Few cases in this country have attracted such attention as the Lahore conspiracy case of 1929-30. From the day bombs exploded in the Central Assembly till the time curtain was rung down with the execution of Bhagat Singh, Rajguru, and Sukhdev, the floodlight of public attention was focussed on the case, on the prisoners, on the countless struggles they waged for the cause of political prisoners and for the principles they cherished. Bhagat Singh and his comrades became the heroes of many legends - some of them were true, some were fond creations of the popular mind. Songs and poems about them could be heard wherever one went.
Who were these people that overnight became so popular? What was it they stood for? Why did they evoke such sympathy and admiration? These questions I shall try to answer in the following pages.
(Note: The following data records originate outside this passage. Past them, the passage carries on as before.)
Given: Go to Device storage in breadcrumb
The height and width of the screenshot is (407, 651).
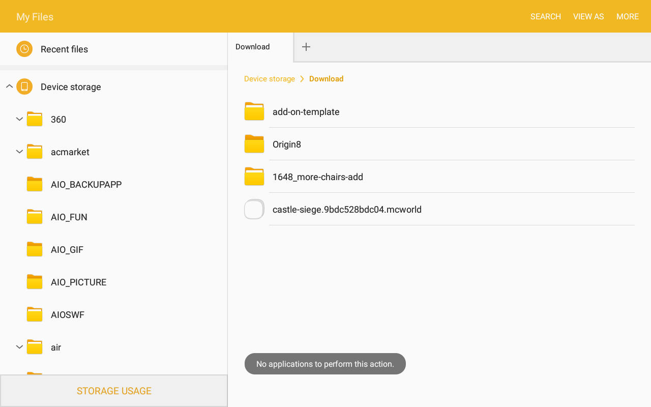Looking at the screenshot, I should pos(270,79).
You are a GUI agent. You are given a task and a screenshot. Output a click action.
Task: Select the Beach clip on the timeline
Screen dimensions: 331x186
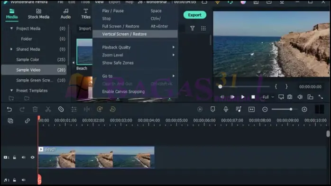point(96,157)
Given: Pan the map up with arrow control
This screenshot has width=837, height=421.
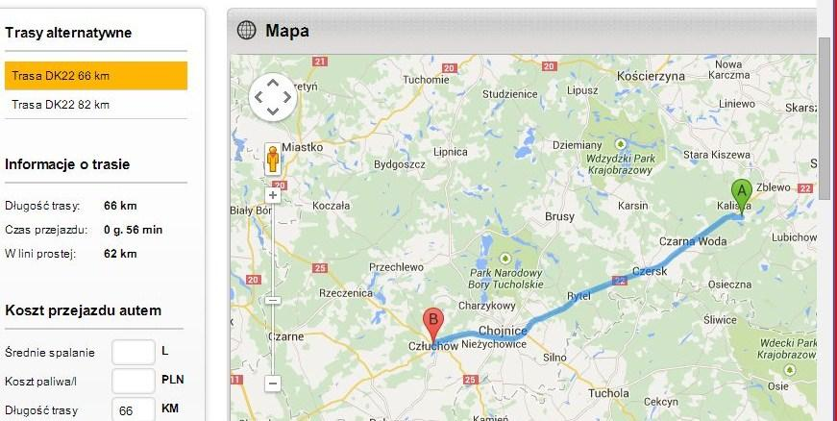Looking at the screenshot, I should coord(273,84).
I believe it was sometime in 1923 that I met Bhagat Singh for the first time. A young boy of about my age - I was fifteen at that time - he was introduced to me by B.K. Dutt in Cawnpore. Tall and thin, rather shabbily dressed, very quiet, he seemed a typical village lad racking smartness and self-confidence. I did not think very highly of him at that time and told Dutt so when he was gone.
A few days later I saw him again. We had a long talk. Those were days when we used to dream boyish dreams of revolution. It seemed round the comer -a question of a few years at most. Bhagat Singh did not seem so confident about it. I have forgotten his words but I remember his speaking about the torpor and apathy that prevailed in the land, the difficulty in rousing the people, the heavy odds against us. My first impressions about him seemed confirmed.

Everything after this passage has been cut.